* [RECORDS]
Start of Block

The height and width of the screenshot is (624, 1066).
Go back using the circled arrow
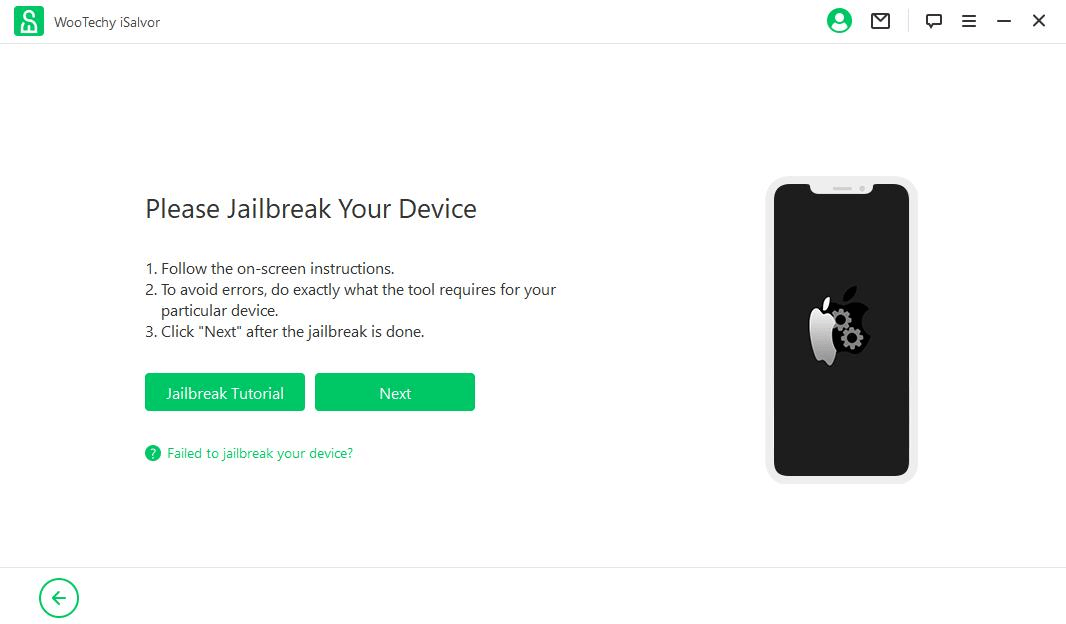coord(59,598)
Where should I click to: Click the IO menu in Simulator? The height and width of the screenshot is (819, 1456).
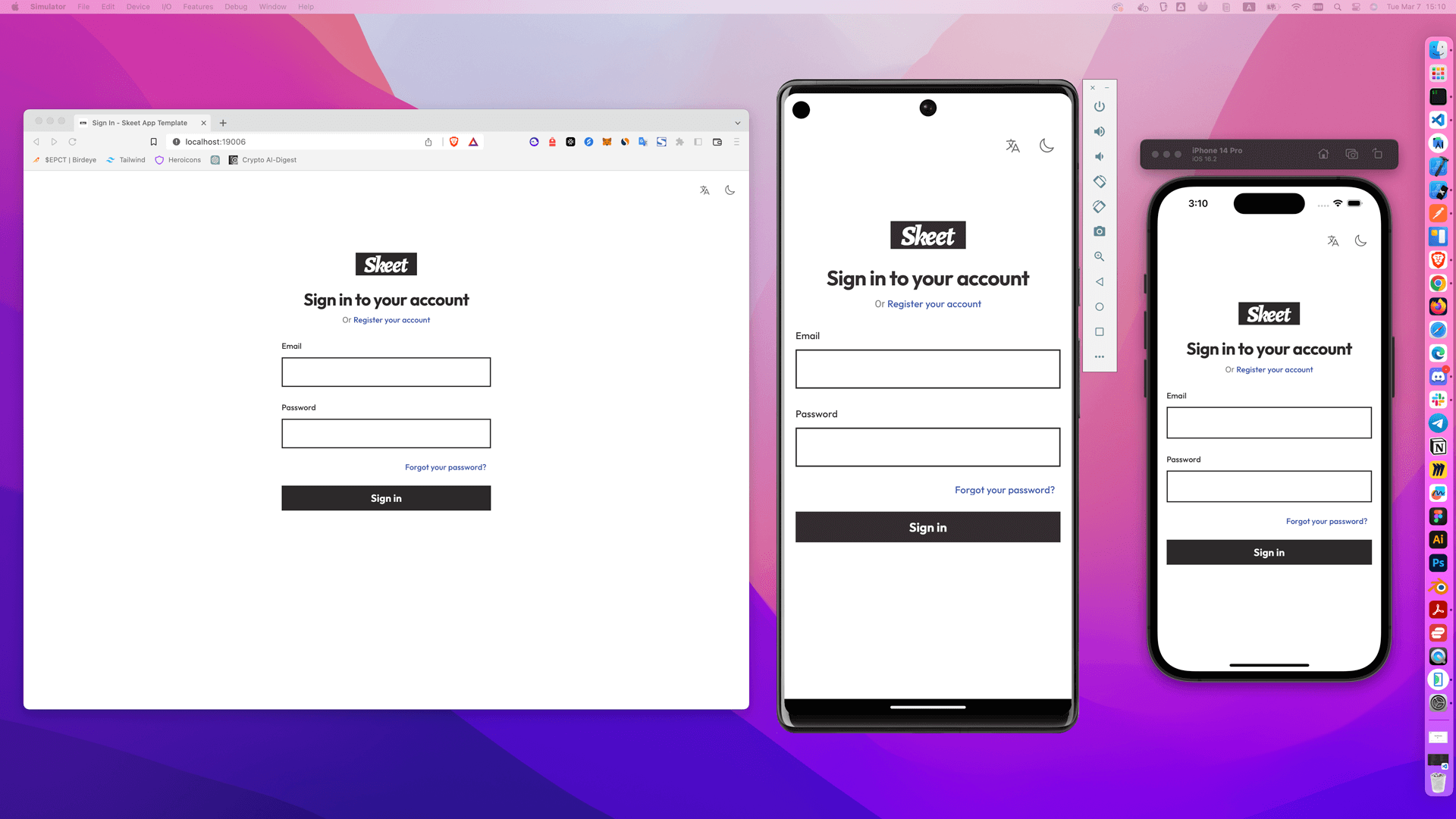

End of Block
Start of Block

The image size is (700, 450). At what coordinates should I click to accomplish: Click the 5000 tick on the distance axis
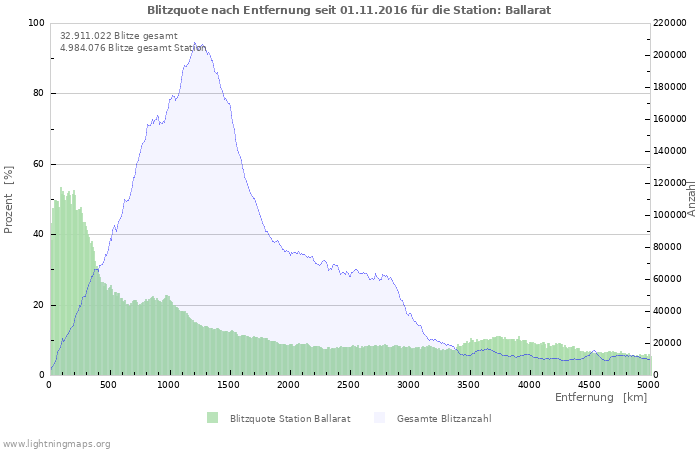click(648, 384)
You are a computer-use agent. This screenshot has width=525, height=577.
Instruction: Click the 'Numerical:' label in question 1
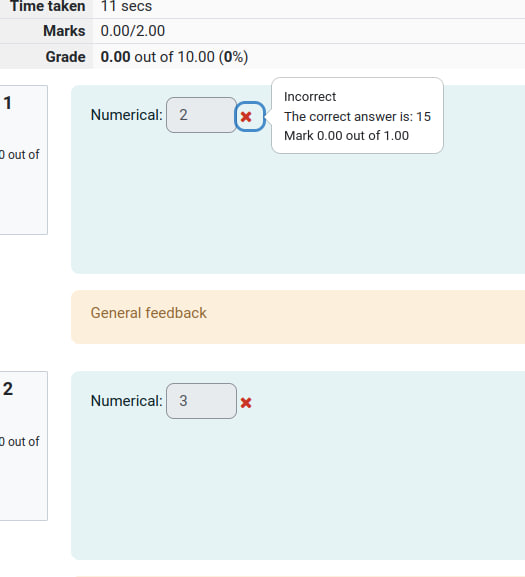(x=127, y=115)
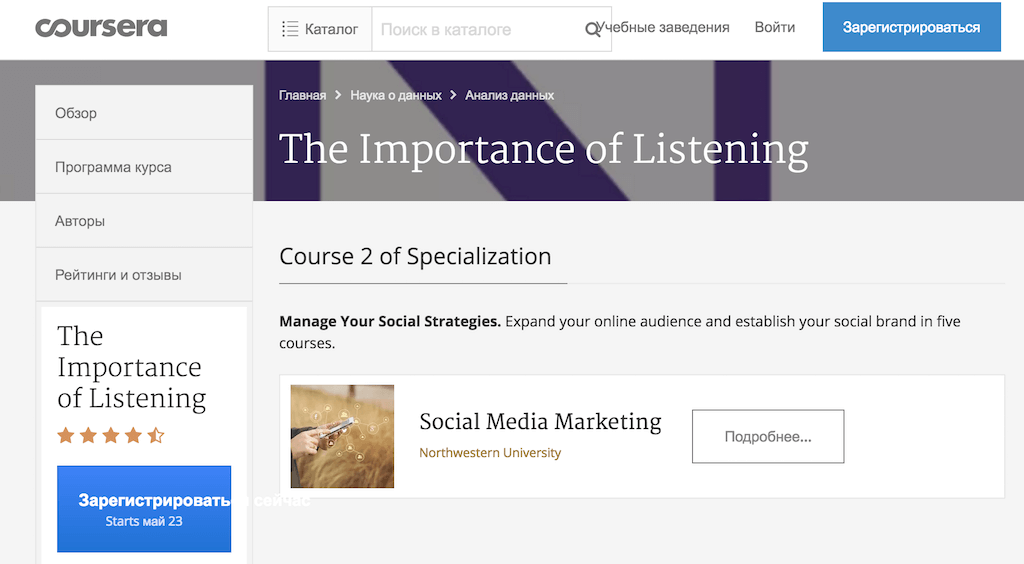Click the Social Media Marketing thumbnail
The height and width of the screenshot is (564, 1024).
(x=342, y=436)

End of Block
Start of Block

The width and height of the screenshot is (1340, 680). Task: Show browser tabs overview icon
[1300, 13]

End of Block

Given the records above, return the lines starting at the one that holds "The height and width of the screenshot is (624, 1066)." and ending at the one that holds "Where should I", exactly, and nothing besides; leave every picture out.

* [ANSWER AREA]
The height and width of the screenshot is (624, 1066).
Go back using the circled arrow
coord(59,598)
Where should I click to: Click the IO menu in Simulator? The height and width of the screenshot is (819, 1456).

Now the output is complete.